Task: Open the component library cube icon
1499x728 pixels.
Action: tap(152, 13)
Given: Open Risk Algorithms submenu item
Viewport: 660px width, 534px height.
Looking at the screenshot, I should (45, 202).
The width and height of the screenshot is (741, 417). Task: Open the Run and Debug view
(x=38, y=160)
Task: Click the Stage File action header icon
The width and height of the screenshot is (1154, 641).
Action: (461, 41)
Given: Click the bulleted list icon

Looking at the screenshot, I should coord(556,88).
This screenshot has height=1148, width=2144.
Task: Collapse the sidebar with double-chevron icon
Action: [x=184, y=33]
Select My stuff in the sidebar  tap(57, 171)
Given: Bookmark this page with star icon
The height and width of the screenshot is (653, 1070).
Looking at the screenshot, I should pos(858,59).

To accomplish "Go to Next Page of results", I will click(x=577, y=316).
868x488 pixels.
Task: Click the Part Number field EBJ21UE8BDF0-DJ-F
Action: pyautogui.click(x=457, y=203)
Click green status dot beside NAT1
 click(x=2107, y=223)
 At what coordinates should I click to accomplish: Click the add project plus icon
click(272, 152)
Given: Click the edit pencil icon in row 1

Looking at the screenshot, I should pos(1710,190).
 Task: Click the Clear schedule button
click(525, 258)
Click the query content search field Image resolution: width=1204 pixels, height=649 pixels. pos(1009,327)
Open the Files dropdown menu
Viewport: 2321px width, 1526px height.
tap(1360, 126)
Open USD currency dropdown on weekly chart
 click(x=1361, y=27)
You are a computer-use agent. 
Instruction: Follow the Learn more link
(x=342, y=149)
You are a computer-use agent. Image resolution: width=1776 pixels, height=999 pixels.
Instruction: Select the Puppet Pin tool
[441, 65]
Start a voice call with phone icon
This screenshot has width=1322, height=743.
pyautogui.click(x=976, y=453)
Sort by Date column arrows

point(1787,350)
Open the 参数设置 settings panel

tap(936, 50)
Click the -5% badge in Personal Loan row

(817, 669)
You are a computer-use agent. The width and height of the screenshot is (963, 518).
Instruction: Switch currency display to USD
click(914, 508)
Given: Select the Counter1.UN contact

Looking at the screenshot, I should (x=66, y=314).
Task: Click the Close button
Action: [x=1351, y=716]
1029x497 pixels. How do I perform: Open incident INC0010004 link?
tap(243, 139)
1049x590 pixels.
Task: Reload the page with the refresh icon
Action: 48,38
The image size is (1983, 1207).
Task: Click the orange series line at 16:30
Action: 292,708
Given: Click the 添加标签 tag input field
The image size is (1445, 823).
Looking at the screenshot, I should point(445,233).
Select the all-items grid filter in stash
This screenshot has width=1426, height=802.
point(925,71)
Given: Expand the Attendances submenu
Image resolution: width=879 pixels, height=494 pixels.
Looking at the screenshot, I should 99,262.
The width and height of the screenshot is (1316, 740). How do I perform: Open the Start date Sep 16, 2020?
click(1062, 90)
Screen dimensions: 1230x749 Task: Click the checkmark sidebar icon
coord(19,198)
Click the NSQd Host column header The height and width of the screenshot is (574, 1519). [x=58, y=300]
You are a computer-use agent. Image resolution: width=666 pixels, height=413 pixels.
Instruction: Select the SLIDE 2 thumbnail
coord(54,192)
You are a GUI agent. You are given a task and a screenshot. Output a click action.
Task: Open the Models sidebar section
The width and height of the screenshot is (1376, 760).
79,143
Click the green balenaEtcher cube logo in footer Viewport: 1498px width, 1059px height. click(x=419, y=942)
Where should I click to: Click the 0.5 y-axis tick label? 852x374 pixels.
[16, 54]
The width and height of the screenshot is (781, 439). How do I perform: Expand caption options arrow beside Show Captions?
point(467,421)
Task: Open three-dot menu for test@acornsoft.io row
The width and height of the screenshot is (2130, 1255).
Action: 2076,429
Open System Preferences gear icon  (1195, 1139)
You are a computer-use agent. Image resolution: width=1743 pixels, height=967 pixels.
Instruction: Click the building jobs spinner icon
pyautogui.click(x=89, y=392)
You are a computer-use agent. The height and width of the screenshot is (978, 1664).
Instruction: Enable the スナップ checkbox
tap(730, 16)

YOUR ASSIGNMENT: Take the material above and set it down again exactly.

TASK SOLUTION:
Task: Open the component library cube icon
1499x728 pixels.
Action: tap(152, 13)
Given: Open Risk Algorithms submenu item
Viewport: 660px width, 534px height.
Looking at the screenshot, I should (45, 202).
The width and height of the screenshot is (741, 417). Task: Open the Run and Debug view
(x=38, y=160)
Task: Click the Stage File action header icon
The width and height of the screenshot is (1154, 641).
Action: (461, 41)
Given: Click the bulleted list icon

Looking at the screenshot, I should coord(556,88).
This screenshot has height=1148, width=2144.
Task: Collapse the sidebar with double-chevron icon
Action: [x=184, y=33]
Select My stuff in the sidebar  tap(57, 171)
Given: Bookmark this page with star icon
The height and width of the screenshot is (653, 1070).
Looking at the screenshot, I should pos(858,59).

To accomplish "Go to Next Page of results", I will click(x=577, y=316).
868x488 pixels.
Task: Click the Part Number field EBJ21UE8BDF0-DJ-F
Action: pyautogui.click(x=457, y=203)
Click green status dot beside NAT1
 click(x=2107, y=223)
 At what coordinates should I click to accomplish: Click the add project plus icon
click(272, 152)
Given: Click the edit pencil icon in row 1

Looking at the screenshot, I should pos(1710,190).
 Task: Click the Clear schedule button
click(525, 258)
Click the query content search field Image resolution: width=1204 pixels, height=649 pixels. pos(1009,327)
Open the Files dropdown menu
Viewport: 2321px width, 1526px height.
tap(1360, 126)
Open USD currency dropdown on weekly chart
 click(x=1361, y=27)
You are a computer-use agent. 
Instruction: Follow the Learn more link
(x=342, y=149)
You are a computer-use agent. Image resolution: width=1776 pixels, height=999 pixels.
Instruction: Select the Puppet Pin tool
[441, 65]
Start a voice call with phone icon
This screenshot has width=1322, height=743.
pyautogui.click(x=976, y=453)
Sort by Date column arrows

point(1787,350)
Open the 参数设置 settings panel

tap(936, 50)
Click the -5% badge in Personal Loan row

(817, 669)
You are a computer-use agent. The width and height of the screenshot is (963, 518).
Instruction: Switch currency display to USD
click(914, 508)
Given: Select the Counter1.UN contact

Looking at the screenshot, I should (x=66, y=314).
Task: Click the Close button
Action: [x=1351, y=716]
1029x497 pixels. How do I perform: Open incident INC0010004 link?
tap(243, 139)
1049x590 pixels.
Task: Reload the page with the refresh icon
Action: 48,38
The image size is (1983, 1207).
Task: Click the orange series line at 16:30
Action: 292,708
Given: Click the 添加标签 tag input field
The image size is (1445, 823).
Looking at the screenshot, I should point(445,233).
Select the all-items grid filter in stash
This screenshot has width=1426, height=802.
point(925,71)
Given: Expand the Attendances submenu
Image resolution: width=879 pixels, height=494 pixels.
Looking at the screenshot, I should 99,262.
The width and height of the screenshot is (1316, 740). How do I perform: Open the Start date Sep 16, 2020?
click(1062, 90)
Screen dimensions: 1230x749 Task: Click the checkmark sidebar icon
coord(19,198)
Click the NSQd Host column header The height and width of the screenshot is (574, 1519). [x=58, y=300]
You are a computer-use agent. Image resolution: width=666 pixels, height=413 pixels.
Instruction: Select the SLIDE 2 thumbnail
coord(54,192)
You are a GUI agent. You are given a task and a screenshot. Output a click action.
Task: Open the Models sidebar section
The width and height of the screenshot is (1376, 760).
79,143
Click the green balenaEtcher cube logo in footer Viewport: 1498px width, 1059px height. click(x=419, y=942)
Where should I click to: Click the 0.5 y-axis tick label? 852x374 pixels.
[16, 54]
The width and height of the screenshot is (781, 439). How do I perform: Expand caption options arrow beside Show Captions?
point(467,421)
Task: Open three-dot menu for test@acornsoft.io row
The width and height of the screenshot is (2130, 1255).
Action: 2076,429
Open System Preferences gear icon  (1195, 1139)
You are a computer-use agent. Image resolution: width=1743 pixels, height=967 pixels.
Instruction: Click the building jobs spinner icon
pyautogui.click(x=89, y=392)
You are a computer-use agent. The height and width of the screenshot is (978, 1664).
Instruction: Enable the スナップ checkbox
tap(730, 16)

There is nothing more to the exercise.